▸ TASK A
Transcribe the passage on the work of the poet in full, character for character.

▸ PASSAGE TO READ

== == ==

The Work of the Poet

American poet William Carlos Williams said It is difficult to get the news from poems yet men die miserably every day for lack of what is found there. As a poet and someone involved in poetry as the oral tradition I have really seen how poems can really touch our hearts and hold us in the essence of an experience. Here’s a lovely poem from Diane Ackerman who captures the job of the poet.

The Work Of The Poet Is To Name What Is Holy

The work of the poet
is to name what is holy:

the spring snow
that hides unevenness
but also records
a dog walked at lunchtime,
the hieroglyphs of birds,
pawprints of a life
tiny but resolute;

how, like Russian dolls,
we nest in previous selves;

the lustrous itch
that compels an oyster
to forge a pearl,
or a poet a verse;

the drawing on of evening
belted at the waist;

snowfields of diamond dust;

the cozy monotony
of our days, in which
love appears with a holler;

the way a man’s body
has its own geography,
cliffs, aqueducts, pumice fields,
but a woman’s is the jungle,
hot, steamy, full of song;

the brain’s curiosity shop
filled with quaint mementos
and shadow antiques
hidden away in drawers;

the plain geometry
of you, me, and art––
our angles at rest
among shifting forms.

== == ==

▸ GIVEN RECORDS
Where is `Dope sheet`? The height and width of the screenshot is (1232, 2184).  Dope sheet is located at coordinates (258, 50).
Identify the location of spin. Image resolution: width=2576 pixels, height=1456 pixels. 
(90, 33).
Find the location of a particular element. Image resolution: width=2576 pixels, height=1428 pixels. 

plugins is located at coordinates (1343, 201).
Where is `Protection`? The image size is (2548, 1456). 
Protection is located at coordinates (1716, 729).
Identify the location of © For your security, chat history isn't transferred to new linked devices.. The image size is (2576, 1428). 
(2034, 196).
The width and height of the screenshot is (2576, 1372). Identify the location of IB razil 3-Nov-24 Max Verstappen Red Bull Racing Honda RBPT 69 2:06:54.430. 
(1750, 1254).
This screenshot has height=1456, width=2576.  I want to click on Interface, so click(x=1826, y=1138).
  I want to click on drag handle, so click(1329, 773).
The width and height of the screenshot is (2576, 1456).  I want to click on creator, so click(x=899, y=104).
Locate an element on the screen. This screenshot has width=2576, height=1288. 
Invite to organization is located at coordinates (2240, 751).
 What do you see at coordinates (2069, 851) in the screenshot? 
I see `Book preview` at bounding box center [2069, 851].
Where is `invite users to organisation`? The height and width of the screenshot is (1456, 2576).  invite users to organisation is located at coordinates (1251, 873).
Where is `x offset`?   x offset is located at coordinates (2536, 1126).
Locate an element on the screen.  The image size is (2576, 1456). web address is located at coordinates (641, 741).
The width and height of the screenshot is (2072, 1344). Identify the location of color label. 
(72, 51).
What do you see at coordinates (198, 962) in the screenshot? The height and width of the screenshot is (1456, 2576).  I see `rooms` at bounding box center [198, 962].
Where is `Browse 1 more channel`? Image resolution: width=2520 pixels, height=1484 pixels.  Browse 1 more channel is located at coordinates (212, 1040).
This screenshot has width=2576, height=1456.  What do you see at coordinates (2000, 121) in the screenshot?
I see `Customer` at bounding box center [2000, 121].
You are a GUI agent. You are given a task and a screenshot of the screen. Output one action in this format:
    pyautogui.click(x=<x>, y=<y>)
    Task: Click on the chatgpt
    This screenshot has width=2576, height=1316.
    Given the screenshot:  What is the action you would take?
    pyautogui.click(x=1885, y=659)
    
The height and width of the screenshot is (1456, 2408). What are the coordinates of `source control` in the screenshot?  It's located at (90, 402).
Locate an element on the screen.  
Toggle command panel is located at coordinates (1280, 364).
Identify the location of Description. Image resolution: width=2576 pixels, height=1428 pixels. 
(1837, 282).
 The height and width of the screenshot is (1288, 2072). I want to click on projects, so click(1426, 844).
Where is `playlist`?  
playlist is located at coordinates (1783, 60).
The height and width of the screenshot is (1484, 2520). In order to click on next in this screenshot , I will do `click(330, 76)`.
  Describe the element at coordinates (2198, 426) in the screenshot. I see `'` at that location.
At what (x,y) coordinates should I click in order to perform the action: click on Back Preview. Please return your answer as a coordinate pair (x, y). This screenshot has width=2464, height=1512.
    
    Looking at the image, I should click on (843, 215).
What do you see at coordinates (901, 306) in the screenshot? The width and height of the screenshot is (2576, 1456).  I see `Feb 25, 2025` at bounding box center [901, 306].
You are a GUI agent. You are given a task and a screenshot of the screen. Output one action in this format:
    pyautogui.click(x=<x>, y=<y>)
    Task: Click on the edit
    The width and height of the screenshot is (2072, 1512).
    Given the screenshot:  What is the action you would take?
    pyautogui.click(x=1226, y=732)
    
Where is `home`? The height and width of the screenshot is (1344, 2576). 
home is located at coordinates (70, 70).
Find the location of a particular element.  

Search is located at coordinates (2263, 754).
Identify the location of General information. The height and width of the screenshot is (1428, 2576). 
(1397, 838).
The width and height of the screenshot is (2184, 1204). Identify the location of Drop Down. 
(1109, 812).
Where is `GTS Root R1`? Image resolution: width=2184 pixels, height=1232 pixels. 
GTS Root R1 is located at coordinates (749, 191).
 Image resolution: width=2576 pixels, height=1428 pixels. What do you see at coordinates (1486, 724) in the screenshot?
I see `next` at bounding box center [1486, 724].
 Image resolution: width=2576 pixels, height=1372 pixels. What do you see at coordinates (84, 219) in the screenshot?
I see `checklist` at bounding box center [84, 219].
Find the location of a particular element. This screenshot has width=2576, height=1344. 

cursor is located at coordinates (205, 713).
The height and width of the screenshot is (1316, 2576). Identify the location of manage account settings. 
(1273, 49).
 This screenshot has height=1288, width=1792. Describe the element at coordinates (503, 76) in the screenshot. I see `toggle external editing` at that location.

== == ==

▸ TASK B
In the rows, restate word for word the part that opens with the line containing "Identify the location of ©" and closes with the line containing "so click(x=899, y=104).", with both of those lines included.

▸ RESULT A
The Work of the Poet

American poet William Carlos Williams said It is difficult to get the news from poems yet men die miserably every day for lack of what is found there. As a poet and someone involved in poetry as the oral tradition I have really seen how poems can really touch our hearts and hold us in the essence of an experience. Here’s a lovely poem from Diane Ackerman who captures the job of the poet.

The Work Of The Poet Is To Name What Is Holy

The work of the poet
is to name what is holy:

the spring snow
that hides unevenness
but also records
a dog walked at lunchtime,
the hieroglyphs of birds,
pawprints of a life
tiny but resolute;

how, like Russian dolls,
we nest in previous selves;

the lustrous itch
that compels an oyster
to forge a pearl,
or a poet a verse;

the drawing on of evening
belted at the waist;

snowfields of diamond dust;

the cozy monotony
of our days, in which
love appears with a holler;

the way a man’s body
has its own geography,
cliffs, aqueducts, pumice fields,
but a woman’s is the jungle,
hot, steamy, full of song;

the brain’s curiosity shop
filled with quaint mementos
and shadow antiques
hidden away in drawers;

the plain geometry
of you, me, and art––
our angles at rest
among shifting forms.

▸ RESULT B
Identify the location of © For your security, chat history isn't transferred to new linked devices.. The image size is (2576, 1428). 
(2034, 196).
The width and height of the screenshot is (2576, 1372). Identify the location of IB razil 3-Nov-24 Max Verstappen Red Bull Racing Honda RBPT 69 2:06:54.430. 
(1750, 1254).
This screenshot has height=1456, width=2576.  I want to click on Interface, so click(x=1826, y=1138).
  I want to click on drag handle, so click(1329, 773).
The width and height of the screenshot is (2576, 1456).  I want to click on creator, so click(x=899, y=104).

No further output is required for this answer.